Through partnerships with Blackhawk Network, the NCR Corporation, and Shopify, Strike enables currency-agnostic payments at stores like McDonald’s and Whole Foods. No matter what currency you want to use, you simply connect your wallet to the Strike system using a custom QR code, and then the transaction is instantaneously processed by using the BTC Lightning network as the intermediary. You can use fiat currencies or supported cryptocurrencies through this system.
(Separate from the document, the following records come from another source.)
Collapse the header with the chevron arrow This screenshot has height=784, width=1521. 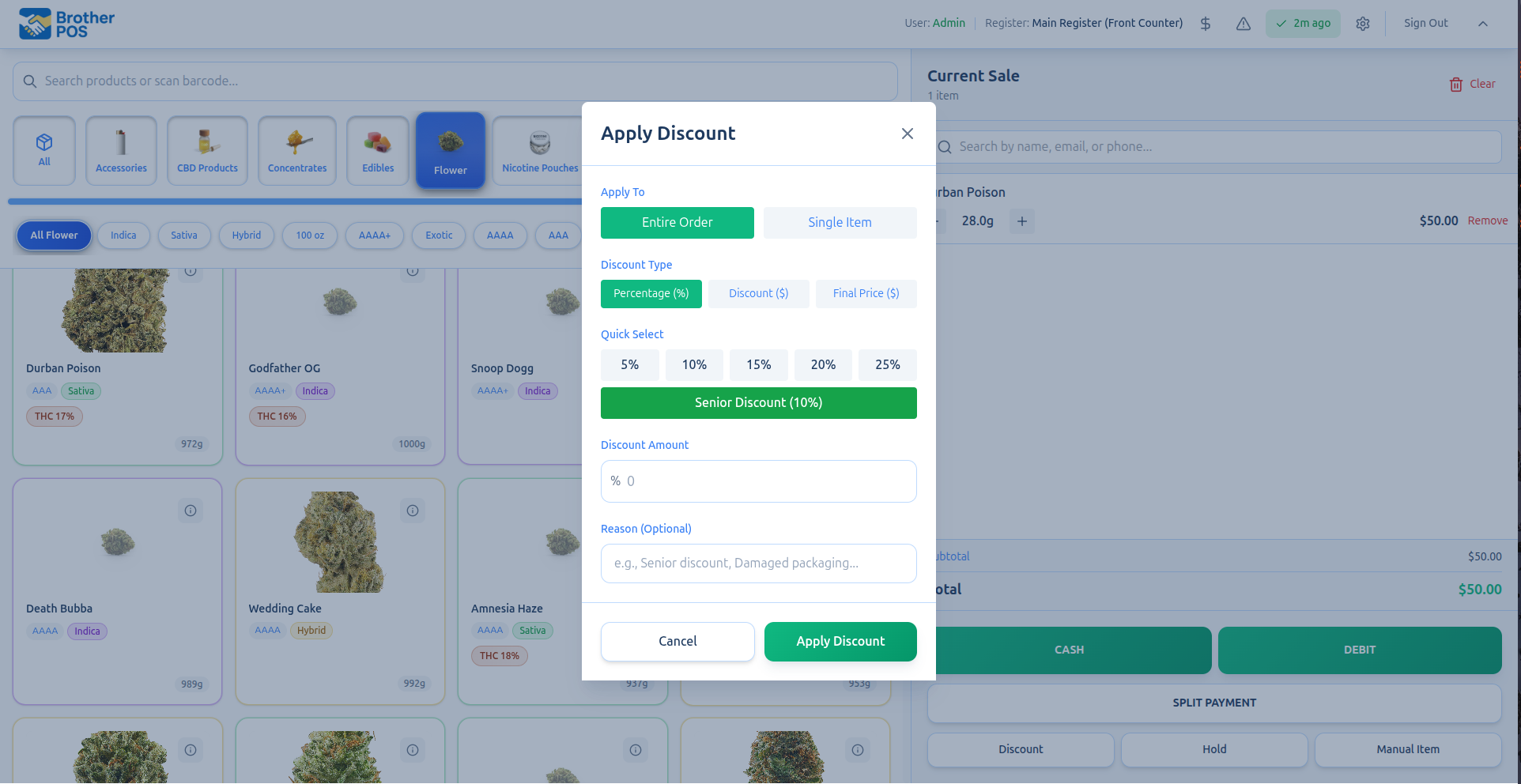pyautogui.click(x=1482, y=24)
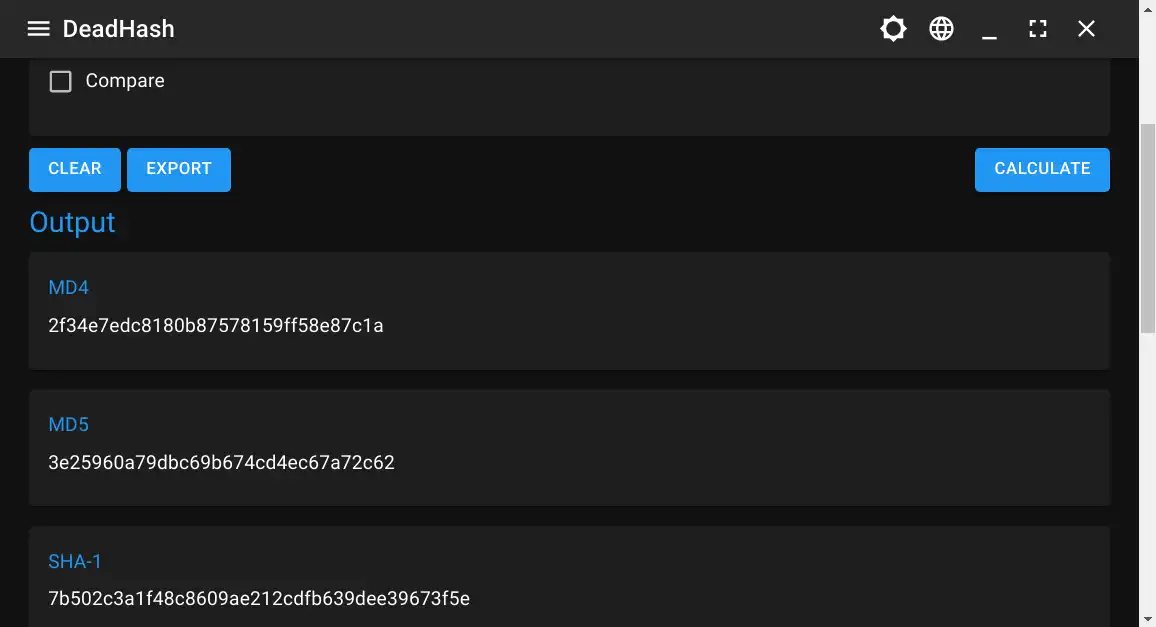Open the hamburger navigation menu
The image size is (1156, 627).
coord(38,28)
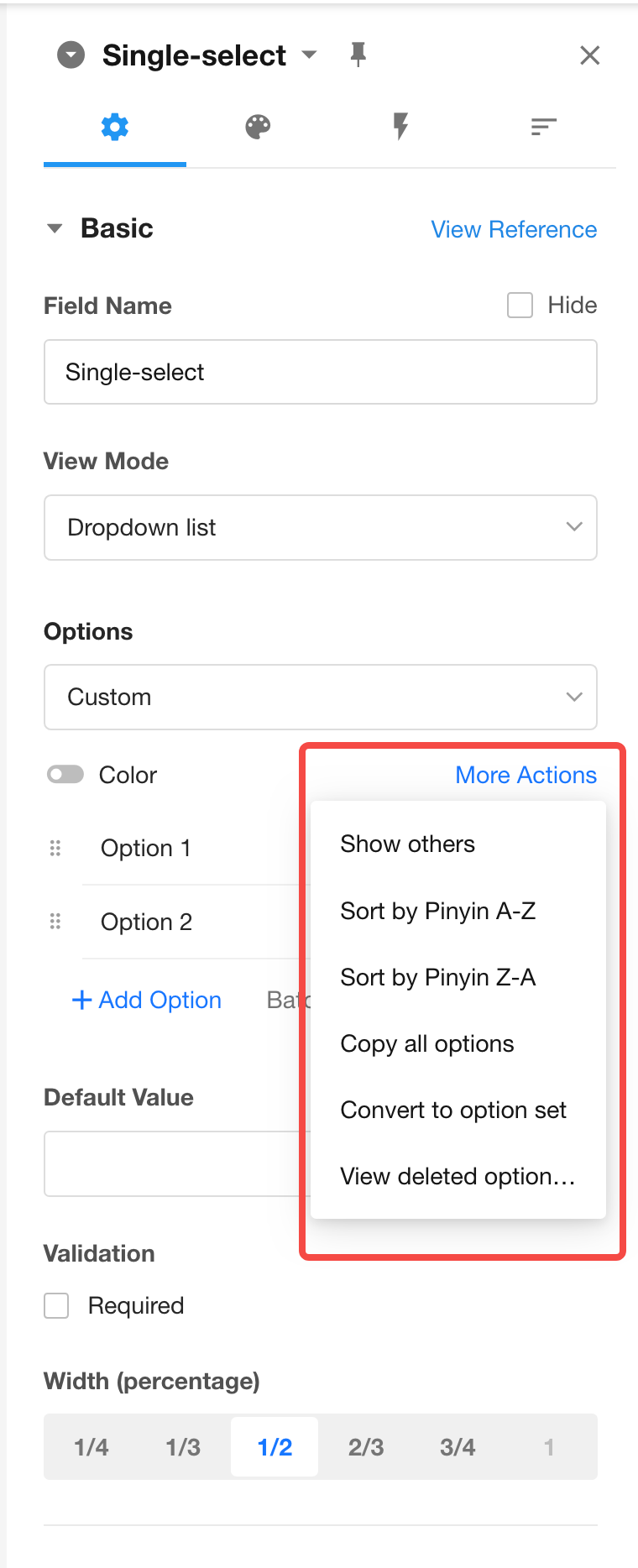
Task: Click drag handle icon beside Option 2
Action: point(55,922)
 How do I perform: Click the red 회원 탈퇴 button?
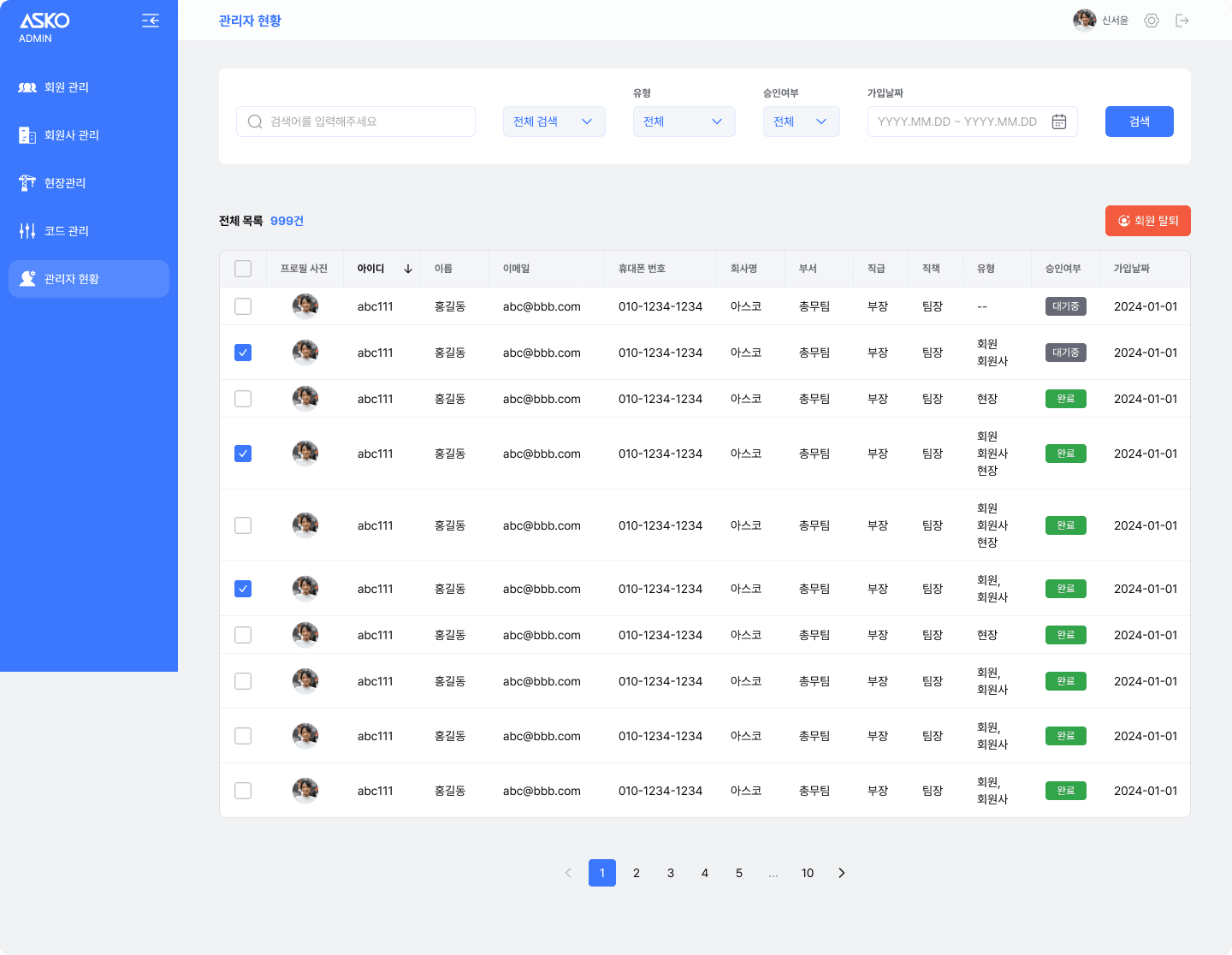1147,221
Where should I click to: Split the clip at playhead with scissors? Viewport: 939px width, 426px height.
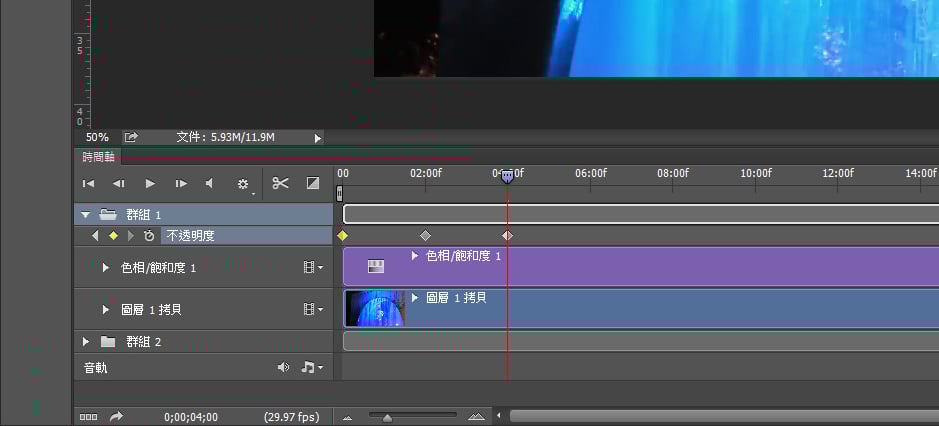pos(280,184)

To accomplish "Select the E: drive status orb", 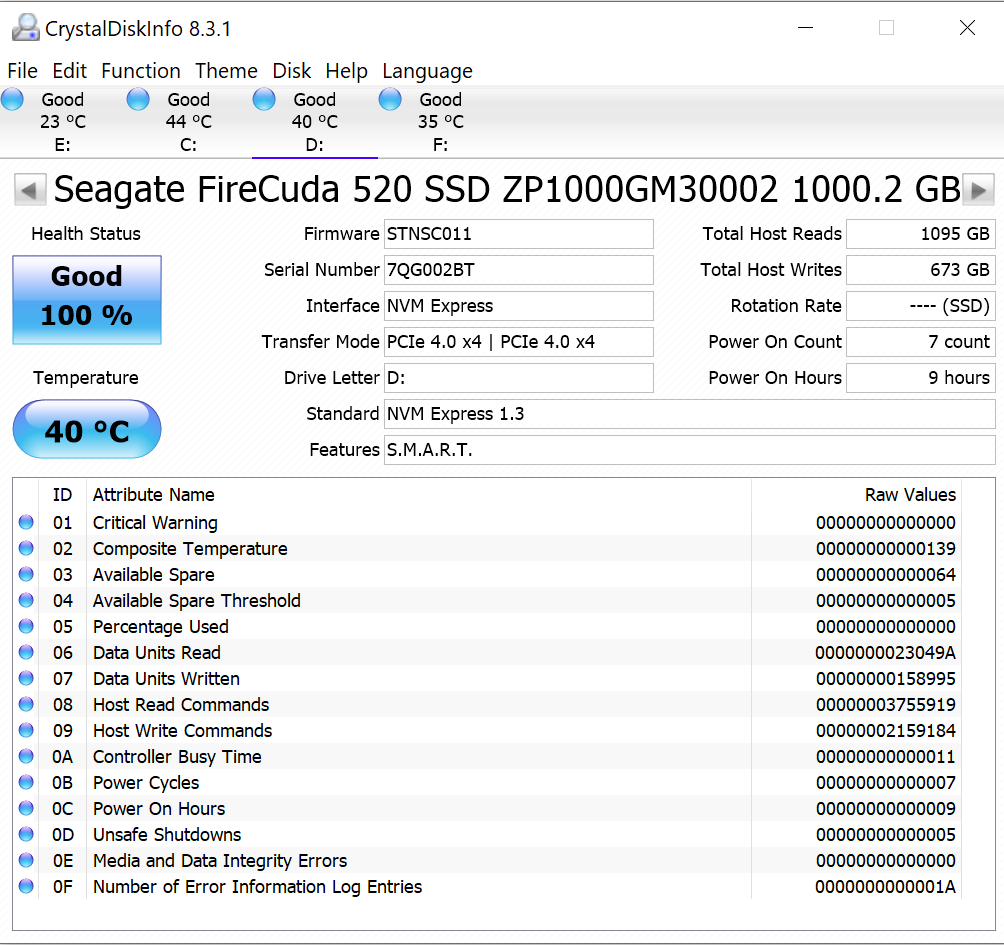I will pyautogui.click(x=13, y=99).
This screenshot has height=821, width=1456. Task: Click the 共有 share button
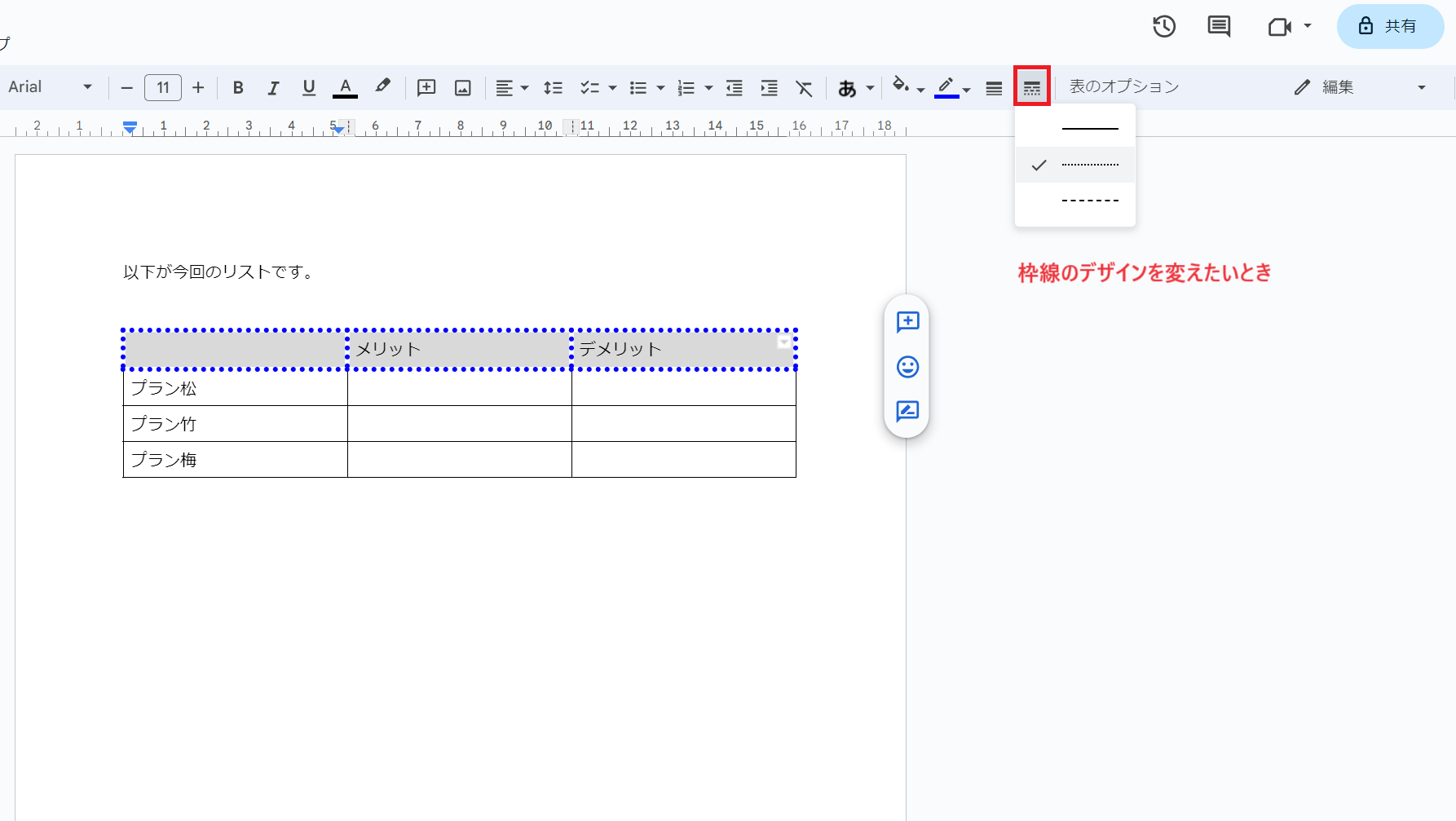(1390, 27)
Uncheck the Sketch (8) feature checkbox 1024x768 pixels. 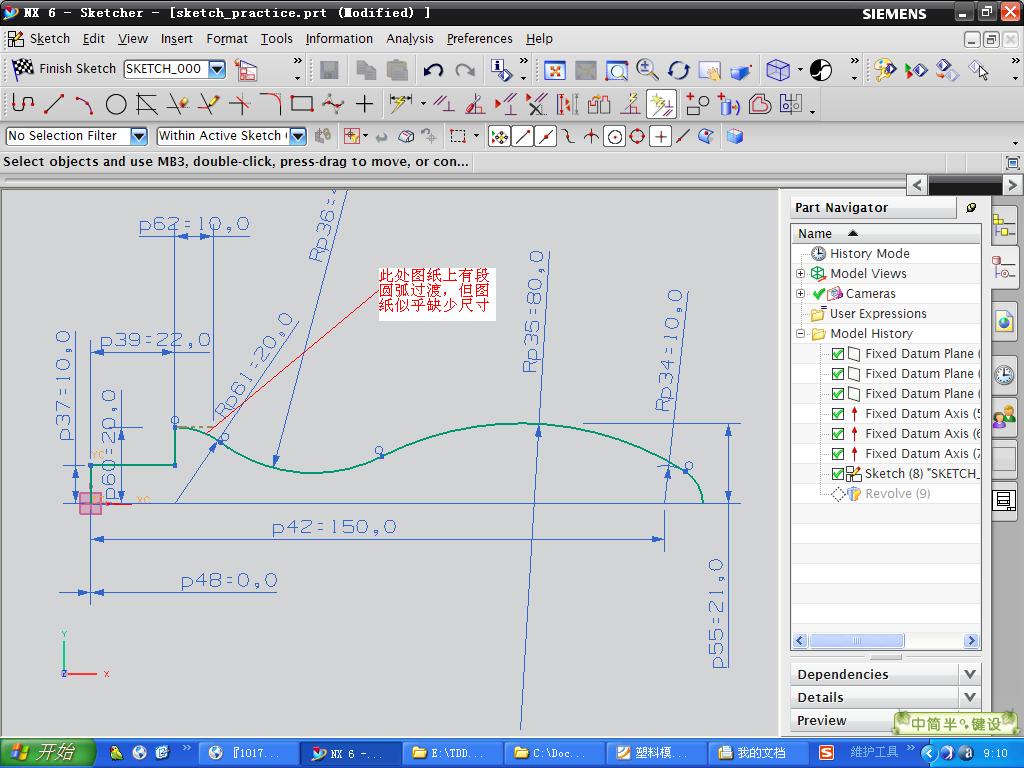coord(838,474)
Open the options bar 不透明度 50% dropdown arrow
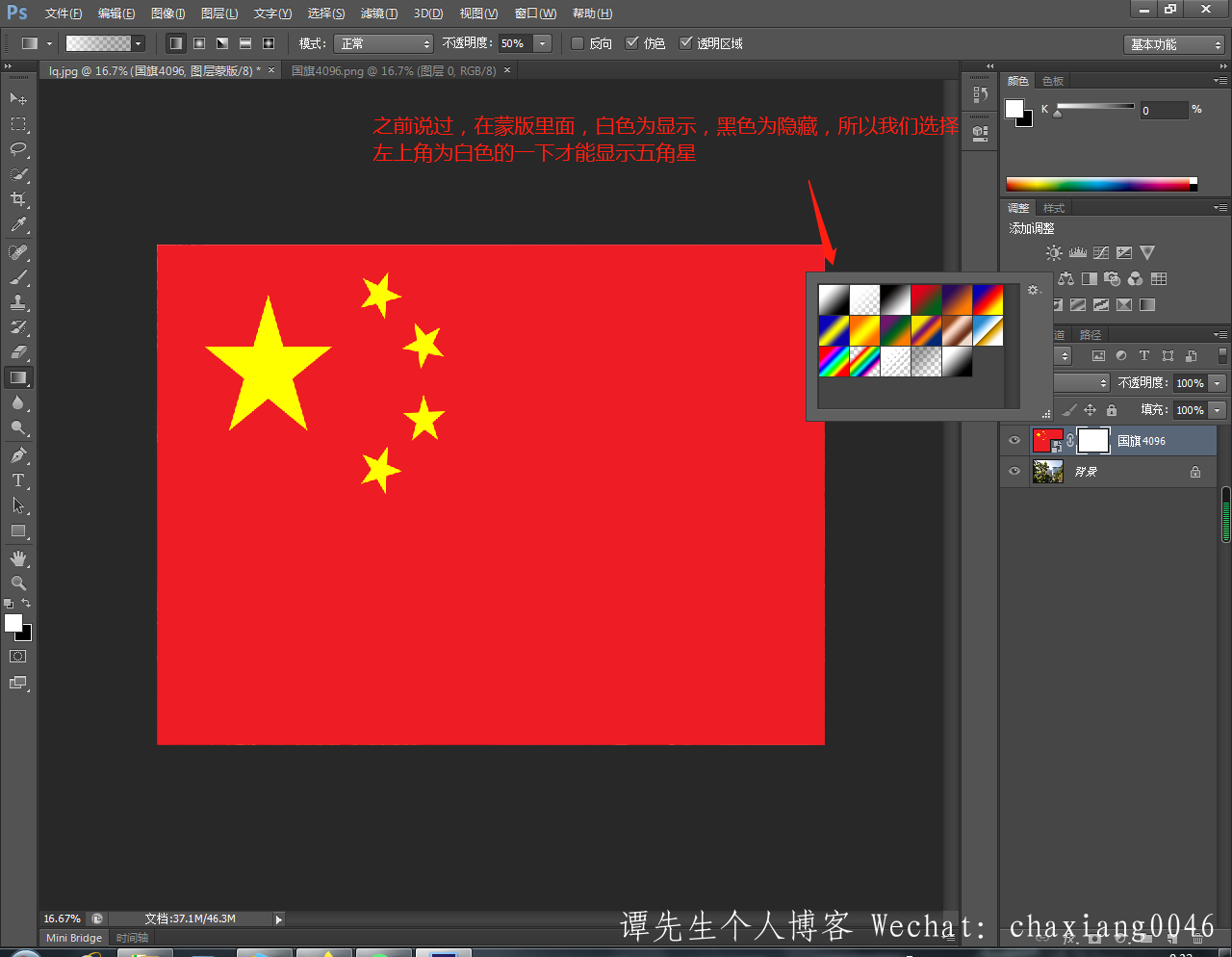 click(543, 43)
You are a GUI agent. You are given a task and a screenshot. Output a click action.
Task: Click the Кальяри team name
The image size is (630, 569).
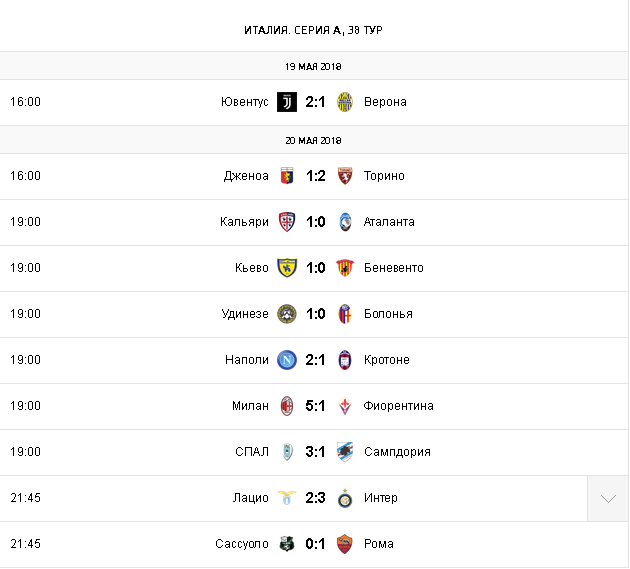pyautogui.click(x=244, y=222)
Through this, merchants receive the entire payment from the user minus the BTC Lightning transaction fee instead of being subject to the fees from the purchaser’s bank, their bank, and the credit card provider. The implications of this at scale are incredible and threaten an industry and system that have been in place since 1966 (via YouTube). This is the power of web3—your move credit card providers.
Reports from Bitcoin 2022 indicated that mining dominated the event. Let’s see what crypto sub-sector takes the horns in 2023.
Strike has created a credit card alternative on the BTC Lightning network to disrupt the credit card industry. We’ll be watching to see if this cannibalizes one of the most-entrenched infrastructural monopolies.
Meme of the Week (via Reddit)
Good boy, Billy. Good boy.
Pat + Ari ✌️
Disclaimer: None of this is investment advice, financial advice, or trading advice. CRYPTOPONG does not endorse any of the cryptocurrencies, DeFi applications, or NFT collections mentioned in this article. Perform your own due diligence and/or consult a financial advisor before investing.